In another exciting development, dictionary.com has confirmed it will add "dyslexic thinking" as an official term, noting its "strengths in creative, problem-solving and communication skills".
Dyslexic thinking is a strength that Branson has advocated for, promoting and destigmatising through sharing his personal journey and his support for global charity Made by Dyslexia with founder Kate Griggs. Research by Made By Dyslexia has demonstrated that dyslexic thinking skills such as creativity, problem-solving, and leadership are vital to the 21st-century workplace.
Branson says, "This [the addition of dyslexic thinking to LinkedIn] is a monumental moment for dyslexics everywhere as our valuable way of thinking is recognised as a vital skill and it's a great way to celebrate Made By Dyslexia's fifth birthday. Understanding my #DyslexicThinking as a skill set helped me use it as a strength behind the shaping of the Virgin brand."
Four in 5 successful dyslexics attribute their success to dyslexic thinking - inventions from the lightbulb to the iPhone were created by a dyslexic mind. In line with this, the #DyslexicThinking campaign saw Sir Richard Branson along with space scientist and science educator Maggie Aderin-Pocock, founder of Soho House Group Nick Jones, Tatler editor Tori Cadogen, and founder of Dipalicious 13-year-old Omari McQueen detail how their dyslexic thinking skills aid them in navigating everyday challenges.
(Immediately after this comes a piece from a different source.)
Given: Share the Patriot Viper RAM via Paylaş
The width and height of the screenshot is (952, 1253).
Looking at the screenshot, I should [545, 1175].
Made By Dyslexia founder Kate Griggs, who is dyslexic, says "Our research has demonstrated that dyslexic thinking skills such as creativity, problem-solving, and leadership are vital to the 21st-century workplace, when we reach a 50/50 work split between machines and humans, as predicted for 2025 – the skills humans will need are dyslexic thinking skills. The world's largest professional careers platform, LinkedIn, has recognised this. That's why it has offered its 810+ million members the chance to add dyslexic thinking to their profile."
There is still a long way to go in the movement's work, with a continuing focus on further change around the dyslexia conversation and encouraging everyone to celebrate the differences that make us all so unique. The charity's mission is to train every teacher globally and help every workplace to spot, support and empower every dyslexic mind.